GIMP: levels, crop, resize, local unsharpen mask 

For me one of the most attractive features of advanced compact cameras is supermacro mode. Because of small sensor and wide angle the depth of field is enormous on compact cameras. Unfortunately, all current (serious) compact cameras have supermacro mode at wide end of the zoom. It does help with DoF but the distance between lens and the object is very small. It is OK for flowers but with bugs it is complicated. The "last year" models of advanced compact cameras  are cheaper than dedicated macro lenses for most DSLRs or mirrorless cameras.
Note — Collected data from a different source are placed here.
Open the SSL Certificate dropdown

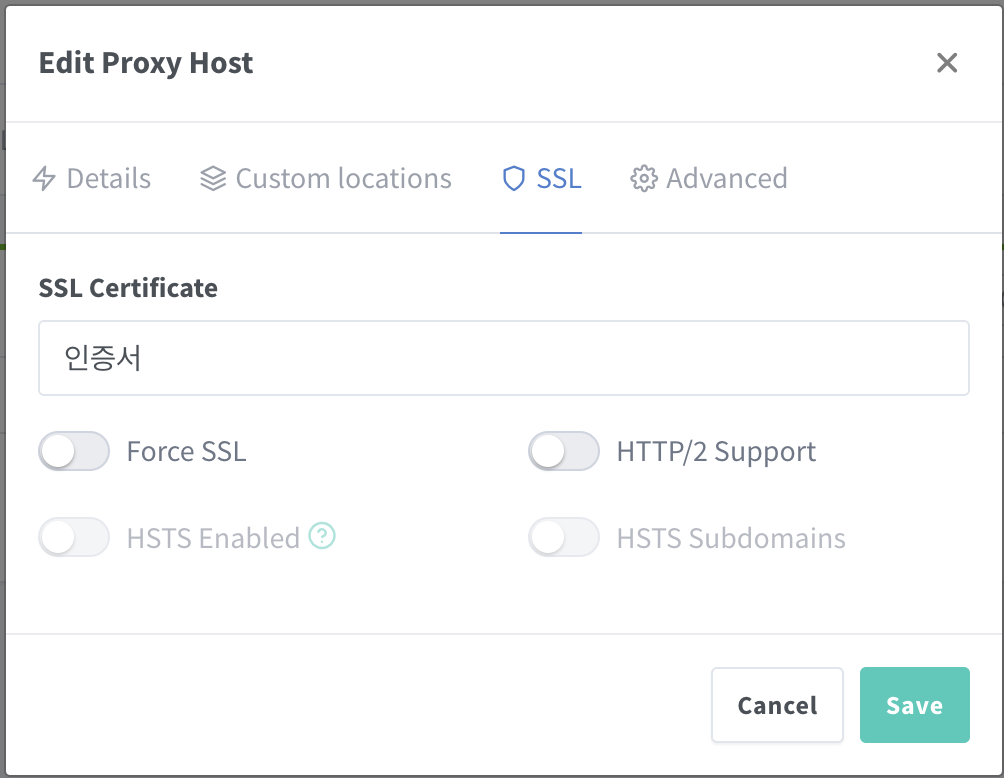pos(504,358)
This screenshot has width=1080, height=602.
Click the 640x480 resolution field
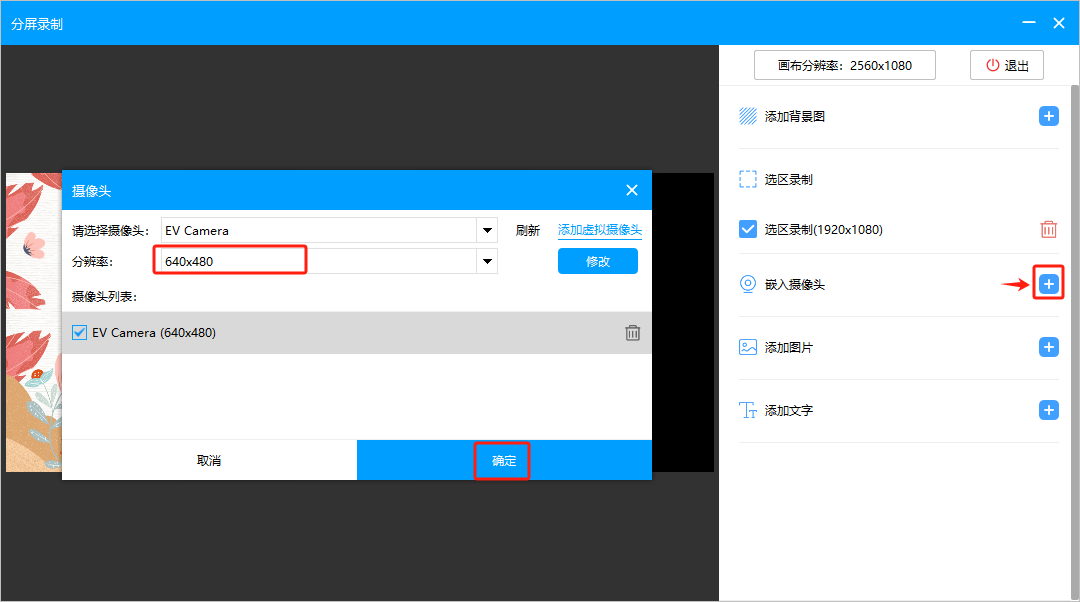click(230, 262)
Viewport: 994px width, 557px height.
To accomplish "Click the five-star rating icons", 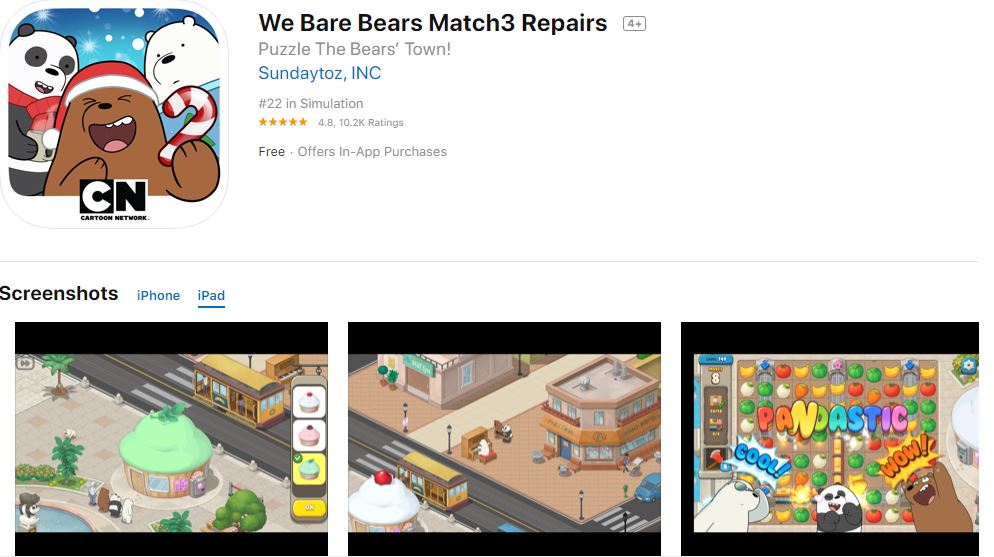I will coord(283,122).
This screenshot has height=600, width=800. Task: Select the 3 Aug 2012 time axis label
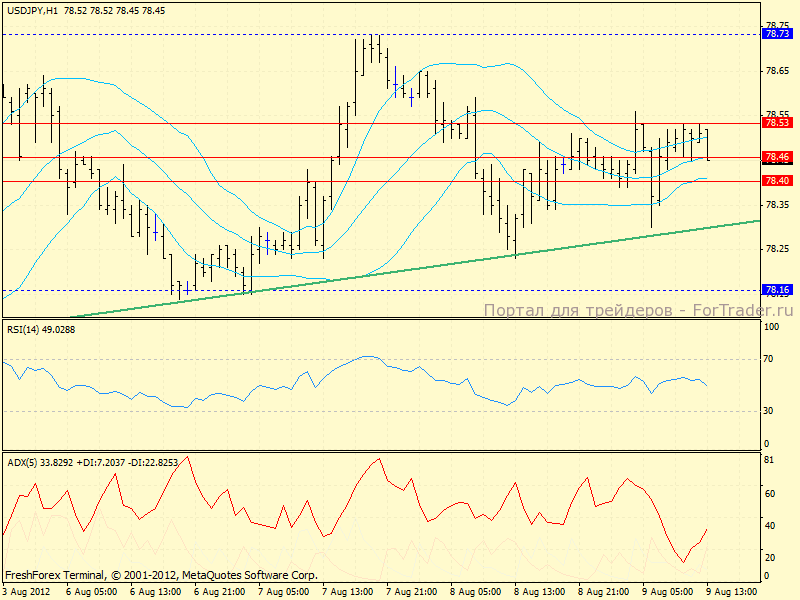click(26, 592)
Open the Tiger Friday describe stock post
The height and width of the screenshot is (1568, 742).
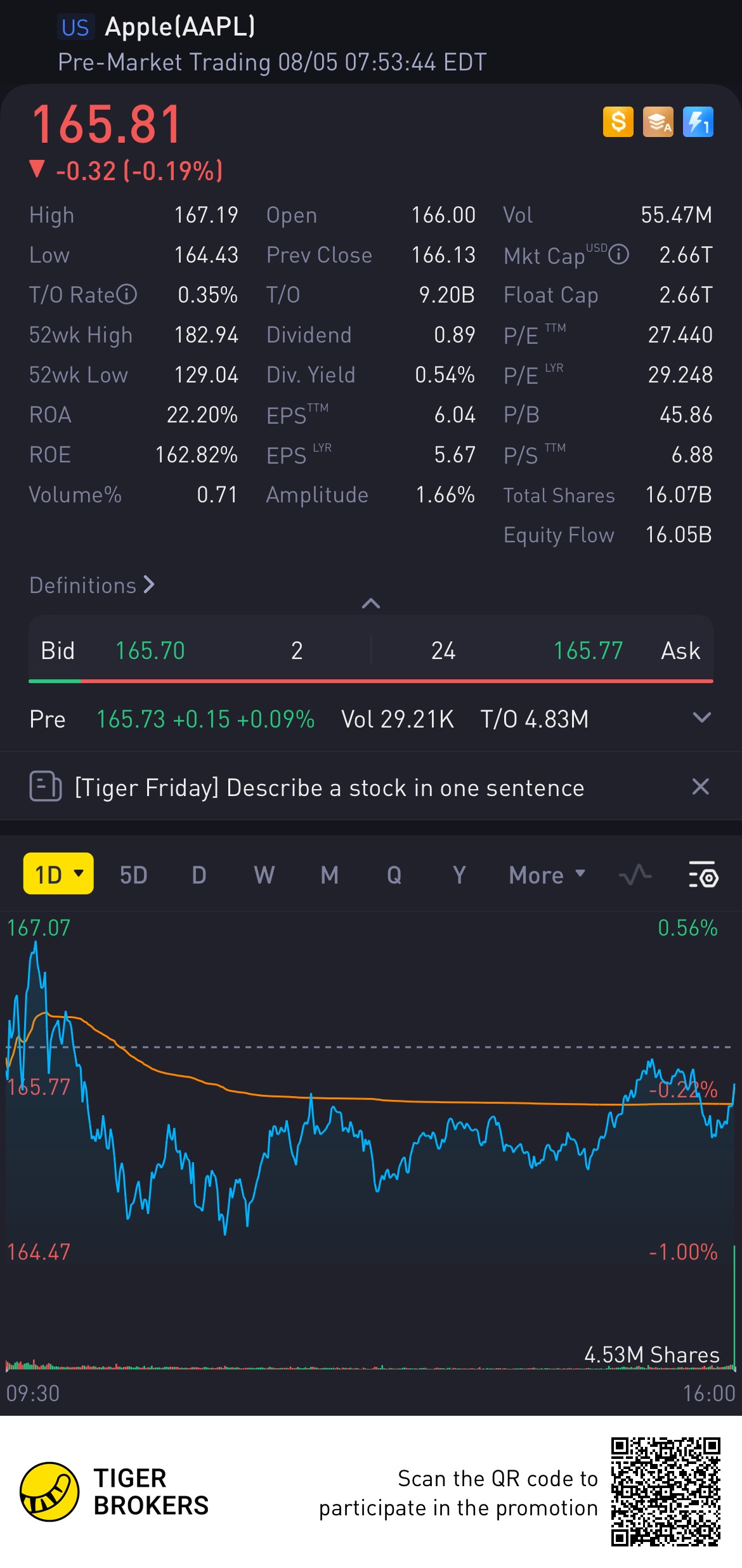329,787
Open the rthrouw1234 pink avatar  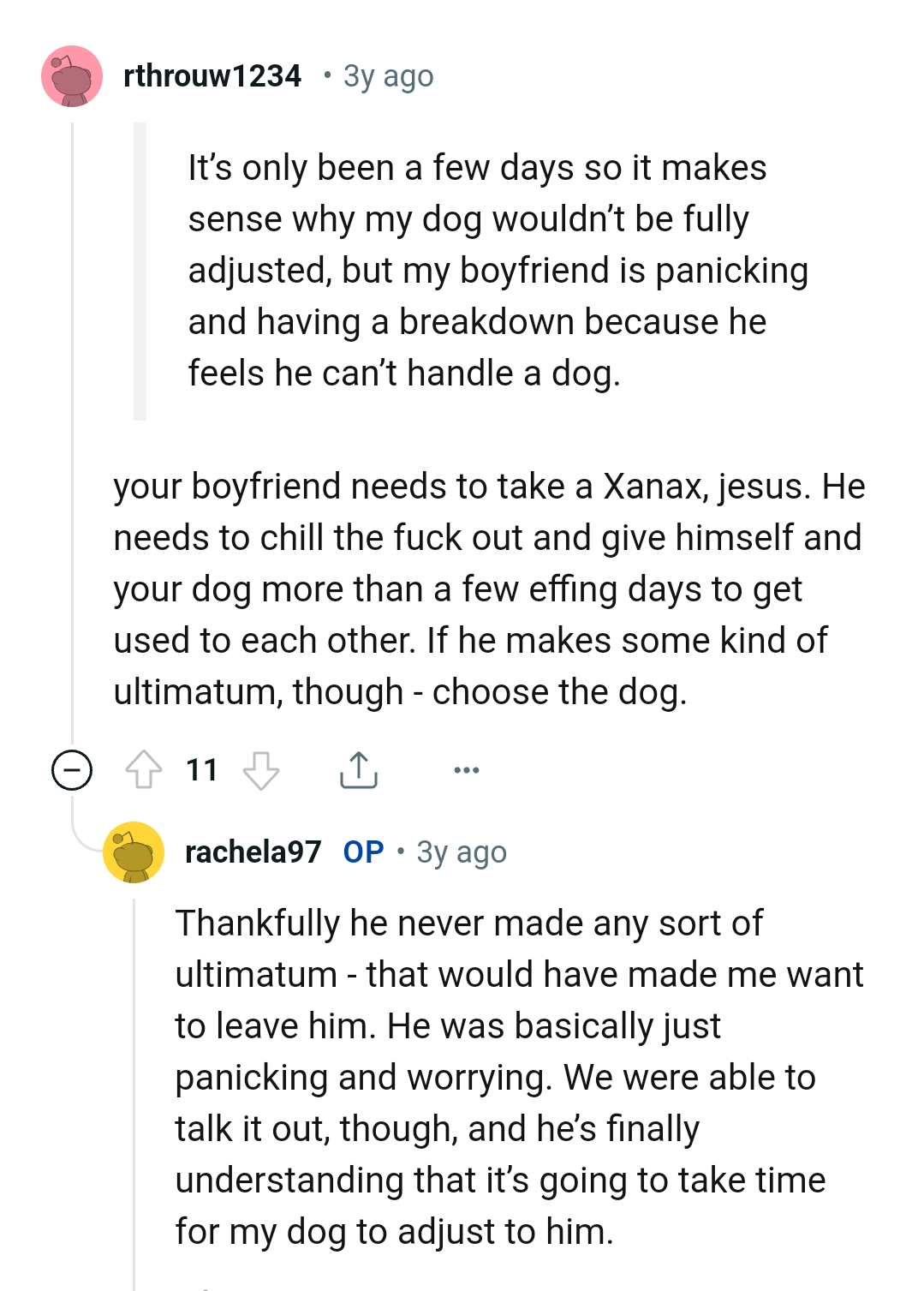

Plus no need to change lens every time I want to shoot macro.

Nikon 1 system probably also would have enough DoF but unfortunately, the dedicated macro lens is not yet available. Probably AF-S DX Micro Nikkor 40mm F2.8 with FT1 adapter can be a viable solution but the whole set will be big, heavy and definitely more expensive than enthusiast compact cameras. Obviously, for someone with a collection of Nikon lenses the situation might be different. I don't have any Nikon glass.